Autostima: si può fare senza?
L’autostima è una delle componenti fondamentali della persona. Viene definita come «l’immagine affettiva di sé», cioè il rapporto tra «come ci vediamo» e «come ci sentiamo». Visto che ognuno di noi è, per se stesso, la persona con cui passa maggior tempo durante la giornata, azzardo a dire che è un rapporto estremamente importante.
Godere di una buona e solida autostima significa aver capitalizzato un sano magazzino di energie e di capacità di resilienza, utile per affrontare le difficoltà della vita.
Lo sappiamo benissimo: nel periodo scolastico e, più nello specifico, universitario, l’autostima viene messa a dura prova. Tutto il cursus accademico è scandito e definito da esami, cioè da momenti in cui lo studente è, letteralmente, giudicato. Per di più, quello attuale non è un periodo facilissimo, per quel che riguarda il mantenimento di una sana visione di sé.

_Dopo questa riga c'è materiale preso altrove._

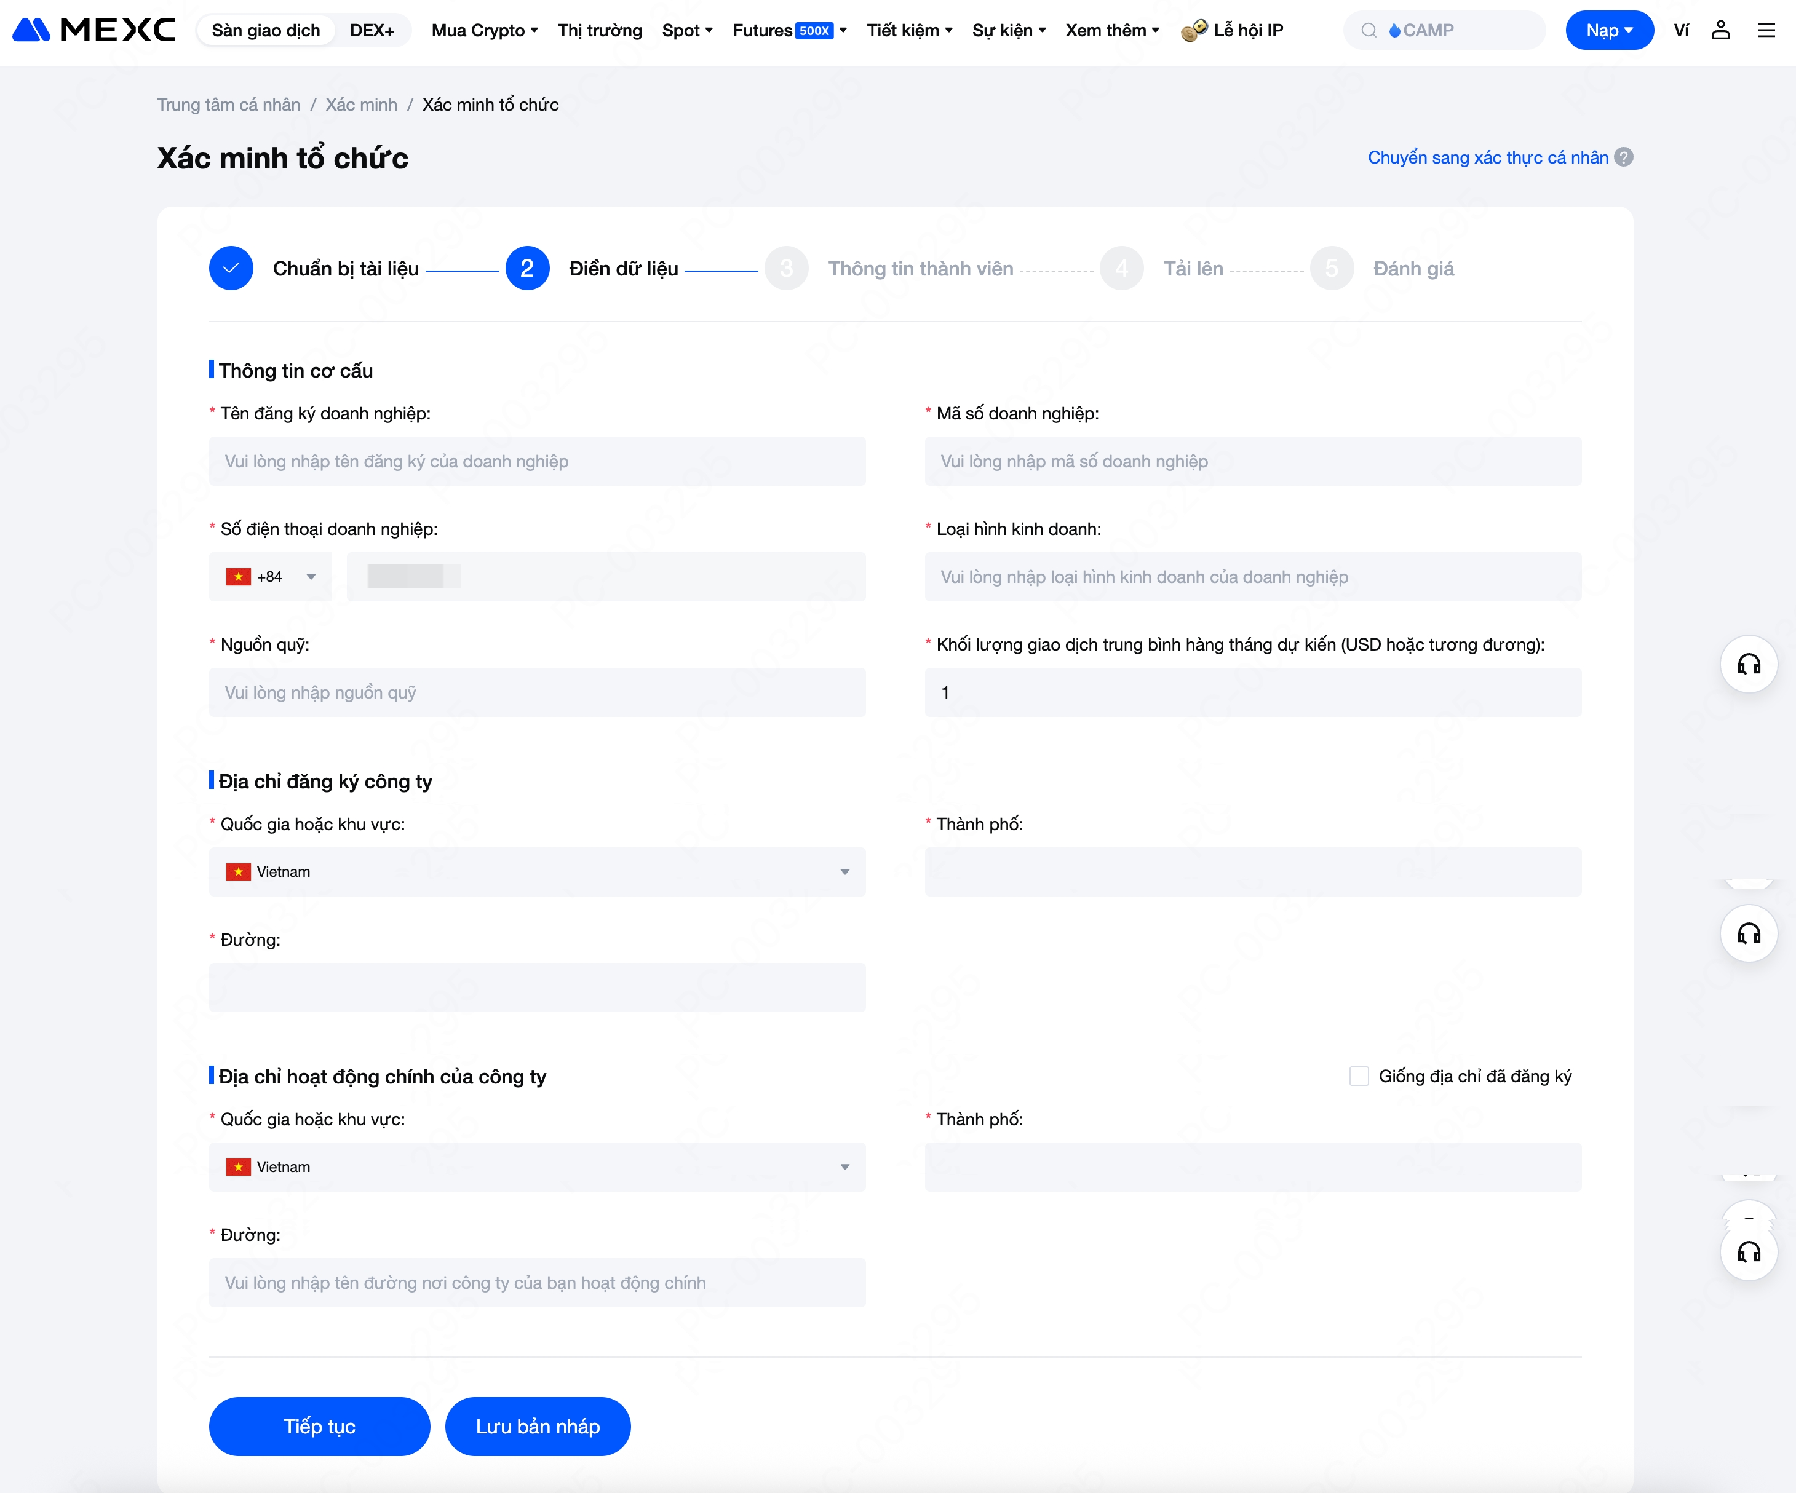Open Thị trường menu item

click(x=600, y=30)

Non ci sono ricette semplici e univoche per godere di una buona autostima, nonostante molti libri della pop-psichology promettano il contrario. È sicuramente utile, però, come una sorta di step zero, divenire consapevoli di alcune dinamiche distorte, che concorrono alla costruzione e al mantenimento di una fragile autostima.
Vogliamo offrire qui uno spazio per riflettere insieme e confrontarci, sulla base delle proprie esperienze, intuizioni e competenze, sui processi che costruiscono e consolidano o, al contrario, demoliscono, una sana percezione di sé. Chissà che anche gli studi non ne giovino.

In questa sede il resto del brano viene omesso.